For standalone VAD use cases, create the processor with quail-vad-2.0-xxs-16khz, or quail-vf-vad-2.0-s-16khz to detect only the primary speaker. The model runs independently and produces a frame-level speech probability that the SDK compares against the configured sensitivity threshold.

Model Differences

The SDK supports three VAD options:

Approach	How it works	Dependency	Recommended use
Quail VAD 2.0	A standalone VAD model predicts speech probability directly from the input audio.	Requires only the Quail VAD model.	New Voice AI pipelines, modular LiveKit or Pipecat setups, and noisy environments where background speech, music, or impulsive noise can trigger false positives.
Quail Voice Focus VAD 2.0	A standalone VAD model predicts speech probability for the primary speaker only.	Requires only the Quail Voice Focus VAD model.	Single-target-speaker turn-taking where interfering speakers should not trigger the VAD.
Model-internal VAD (Quail VAD 1.0)	A speech enhancement model first suppresses non-speech components, then the SDK estimates speech activity from the remaining signal energy.	Requires an enhancement model such as Quail Voice Focus, Quail, or Rook.	Existing pipelines that already run ai-coustics enhancement and want a VAD signal from the same processor.

Quail VAD 2.0 and Quail Voice Focus VAD 2.0 are the preferred option when VAD should be managed independently from enhancement. Model-internal VAD remains useful when enhancement is already part of the signal chain and you want to avoid an additional model.

VAD Parameters

You can fine-tune the VAD’s behavior using the following parameters.

Sensitivity

Controls the sensitivity of the VAD.There are two kinds of VADs offered by the SDK:

VAD models (e.g. Quail VAD 2.0): These are models specifically trained for voice activity detection. They output a probability of speech presence for each processed audio buffer, with 1.0 meaning the model is certain speech is present and 0.0 meaning the model is certain speech is not present. The probability is compared against the sensitivity threshold to determine if speech is detected.
Energy-based VAD of speech enhancement models (e.g. Quail, Rook): These models filter out background noise and enhance speech, but they do not explicitly output a VAD decision. To provide VAD functionality, the SDK determines whether speech is present based on how much energy is left in the signal after enhancement, since the model suppresses non-speech components. For these models, the sensitivity parameter controls the energy threshold for detecting speech presence. The formula for the energy threshold is $10^{(-\text{sensitivity})}$ , so higher sensitivity values require less energy in the signal and therefore result in more aggressive speech detection.

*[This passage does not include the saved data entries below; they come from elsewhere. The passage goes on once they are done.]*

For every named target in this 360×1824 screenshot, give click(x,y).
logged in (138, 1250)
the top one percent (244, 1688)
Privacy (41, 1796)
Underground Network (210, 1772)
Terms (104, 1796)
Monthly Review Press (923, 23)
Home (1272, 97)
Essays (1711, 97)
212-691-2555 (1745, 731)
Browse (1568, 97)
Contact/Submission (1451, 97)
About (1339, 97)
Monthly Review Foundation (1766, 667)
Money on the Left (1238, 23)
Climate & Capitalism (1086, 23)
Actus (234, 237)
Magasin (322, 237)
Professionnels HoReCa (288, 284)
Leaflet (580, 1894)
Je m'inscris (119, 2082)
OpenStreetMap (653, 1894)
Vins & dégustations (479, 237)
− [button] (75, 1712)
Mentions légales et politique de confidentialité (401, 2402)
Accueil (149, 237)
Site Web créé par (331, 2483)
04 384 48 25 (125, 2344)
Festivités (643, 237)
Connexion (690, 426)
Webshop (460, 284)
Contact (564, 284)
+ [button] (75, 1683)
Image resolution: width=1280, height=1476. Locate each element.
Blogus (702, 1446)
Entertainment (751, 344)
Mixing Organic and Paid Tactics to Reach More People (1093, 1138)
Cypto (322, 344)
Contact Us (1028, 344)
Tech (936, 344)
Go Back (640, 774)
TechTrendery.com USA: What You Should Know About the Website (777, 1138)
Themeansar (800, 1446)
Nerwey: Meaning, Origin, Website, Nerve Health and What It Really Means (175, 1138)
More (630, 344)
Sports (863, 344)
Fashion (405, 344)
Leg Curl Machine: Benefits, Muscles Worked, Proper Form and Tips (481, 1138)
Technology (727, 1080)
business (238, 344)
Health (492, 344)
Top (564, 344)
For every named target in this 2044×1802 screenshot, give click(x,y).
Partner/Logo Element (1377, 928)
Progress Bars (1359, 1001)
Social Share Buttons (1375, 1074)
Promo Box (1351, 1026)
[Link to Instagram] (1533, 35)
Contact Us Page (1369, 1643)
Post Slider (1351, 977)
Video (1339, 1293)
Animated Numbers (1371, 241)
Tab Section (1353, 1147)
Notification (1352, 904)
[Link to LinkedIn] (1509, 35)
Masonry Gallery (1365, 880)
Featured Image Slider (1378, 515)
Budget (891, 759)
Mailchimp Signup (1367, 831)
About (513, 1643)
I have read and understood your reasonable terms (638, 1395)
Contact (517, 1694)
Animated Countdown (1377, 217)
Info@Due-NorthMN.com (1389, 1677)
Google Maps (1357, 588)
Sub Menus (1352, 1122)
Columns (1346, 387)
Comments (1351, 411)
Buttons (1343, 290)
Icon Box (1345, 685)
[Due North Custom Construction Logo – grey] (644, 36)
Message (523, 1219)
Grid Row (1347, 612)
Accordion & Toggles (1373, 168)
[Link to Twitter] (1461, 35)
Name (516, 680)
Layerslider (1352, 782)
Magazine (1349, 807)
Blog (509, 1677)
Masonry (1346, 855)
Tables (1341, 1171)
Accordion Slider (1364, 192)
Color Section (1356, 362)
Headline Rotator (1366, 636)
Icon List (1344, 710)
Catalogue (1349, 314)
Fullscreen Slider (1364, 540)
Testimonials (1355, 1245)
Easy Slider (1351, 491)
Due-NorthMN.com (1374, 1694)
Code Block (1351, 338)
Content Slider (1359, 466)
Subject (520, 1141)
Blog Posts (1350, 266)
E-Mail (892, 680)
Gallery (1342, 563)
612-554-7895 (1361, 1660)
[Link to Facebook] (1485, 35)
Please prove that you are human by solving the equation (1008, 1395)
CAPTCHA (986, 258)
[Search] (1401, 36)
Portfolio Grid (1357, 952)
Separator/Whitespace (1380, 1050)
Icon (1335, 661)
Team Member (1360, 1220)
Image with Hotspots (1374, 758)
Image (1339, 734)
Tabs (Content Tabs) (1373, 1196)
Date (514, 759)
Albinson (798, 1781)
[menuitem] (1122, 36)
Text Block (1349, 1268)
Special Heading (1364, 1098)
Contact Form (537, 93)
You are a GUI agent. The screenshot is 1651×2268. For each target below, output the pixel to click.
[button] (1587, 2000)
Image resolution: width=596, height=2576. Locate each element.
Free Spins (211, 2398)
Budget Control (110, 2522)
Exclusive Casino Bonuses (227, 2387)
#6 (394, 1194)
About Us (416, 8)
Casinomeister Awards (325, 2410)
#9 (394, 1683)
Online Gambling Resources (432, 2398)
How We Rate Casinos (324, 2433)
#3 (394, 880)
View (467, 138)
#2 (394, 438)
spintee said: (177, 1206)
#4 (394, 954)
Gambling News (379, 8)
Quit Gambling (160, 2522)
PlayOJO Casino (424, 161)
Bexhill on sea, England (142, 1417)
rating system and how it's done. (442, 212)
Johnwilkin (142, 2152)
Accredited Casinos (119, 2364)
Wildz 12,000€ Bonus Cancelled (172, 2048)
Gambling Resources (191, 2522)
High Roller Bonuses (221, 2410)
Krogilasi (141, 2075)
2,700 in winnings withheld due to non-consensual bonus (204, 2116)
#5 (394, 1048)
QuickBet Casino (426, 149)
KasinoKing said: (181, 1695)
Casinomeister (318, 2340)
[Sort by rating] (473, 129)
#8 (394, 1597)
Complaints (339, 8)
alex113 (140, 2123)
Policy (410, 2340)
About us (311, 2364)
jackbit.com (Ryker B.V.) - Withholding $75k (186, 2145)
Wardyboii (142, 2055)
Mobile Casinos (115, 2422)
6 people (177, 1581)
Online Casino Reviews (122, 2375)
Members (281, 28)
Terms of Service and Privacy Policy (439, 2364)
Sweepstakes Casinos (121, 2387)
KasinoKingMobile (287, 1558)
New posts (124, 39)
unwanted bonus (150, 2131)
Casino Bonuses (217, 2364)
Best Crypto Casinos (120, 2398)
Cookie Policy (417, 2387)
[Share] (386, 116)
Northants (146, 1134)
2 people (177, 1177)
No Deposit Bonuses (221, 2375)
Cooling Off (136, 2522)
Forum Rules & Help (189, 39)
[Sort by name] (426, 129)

A value above the threshold triggers a speech detected decision.Range:

On VAD models: 0.0 to 1.0
On energy-based VADs: 1.0 to 15.0

Default: model-specific

Speech Hold Duration

Controls for how long the VAD continues to detect speech after the audio signal no longer contains speech.This affects the stability of speech detected -> not detected transitions. The VAD reports speech detected if the audio signal contained speech in at least 50% of the frames processed in the last speech_hold_duration * 2 seconds. For example, if speech_hold_duration is set to 0.5 seconds and the VAD stops detecting speech in the audio signal, the VAD will continue to report speech for 0.5 seconds assuming the VAD does not detect speech again during that period. If a few frames of speech are detected during that period, those frames will be included in the 50% calculation, which will extend the speech detection period until the 50% threshold is no longer met.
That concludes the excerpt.